Kate is too busy with gag gifts to be a professional detective, so why does she keep sticking her nose into murder? Her friends tell her it's her karma. But of course, they're from Marin. The real truth is that Kate Jasper is a caretaker. Unlike the lone wolf detective, she has a lot of friends, and when her friends are in trouble, she tries to help them out. Kate even helps out her ex-husband, Craig, in The Last Resort. He and his new girlfriend, attorney Suzanne Sorenson, have taken a trip to a health spa. Suzanne is not only the woman who broke up their marriage, she's the one who filed the divorce papers. She's found dead, face down in a mud bath. And the police suspect Craig. Kate gets on a plane and flies down to help him. Now that's a caretaker!
I know what makes Kate Jasper tick. Sometimes, she's too close for comfort.

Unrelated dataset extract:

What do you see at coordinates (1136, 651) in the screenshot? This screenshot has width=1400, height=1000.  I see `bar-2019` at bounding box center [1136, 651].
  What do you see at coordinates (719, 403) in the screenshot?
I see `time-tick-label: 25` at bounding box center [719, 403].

She's the kind of character who gets a phone call from a friend in need, say a friend who says her boyfriend's going crazy on her. And Kate says, "Oh that's terrible, why don't you come stay with me?" So the friend does. Then the boyfriend comes over, and he really is crazy. And his friends come over and they're Hell's Angels. And his family members are from another planet entirely, and his dog's a Doberman pinscher, and, well... you get the idea. That's Kate Jasper.
At least, that's how I think of Kate Jasper. Here's what a few others have said:
"Kate is a heroine with backbone, heart, and a sweet sense of humor."
—Pacific Sun
"She's smart, funny, vulnerable, and unpretentious."
—Marilyn Wallace, editor of the Sisters in Crime series
"Clever, smart, and resourceful, Kate is an ideal amateur detective."
—Silk Stalkings, Nicholas and Thompson
"Kate is smart and funny and independent and all those other things we like our protagonist to be. But one of the things that makes her special to me... is that she is a kind and loving person."
—Kathleen Swanholt, editor of Mysterious Women
I'll be curious to find out what you think of Kate. And of course, Kate will be curious about you.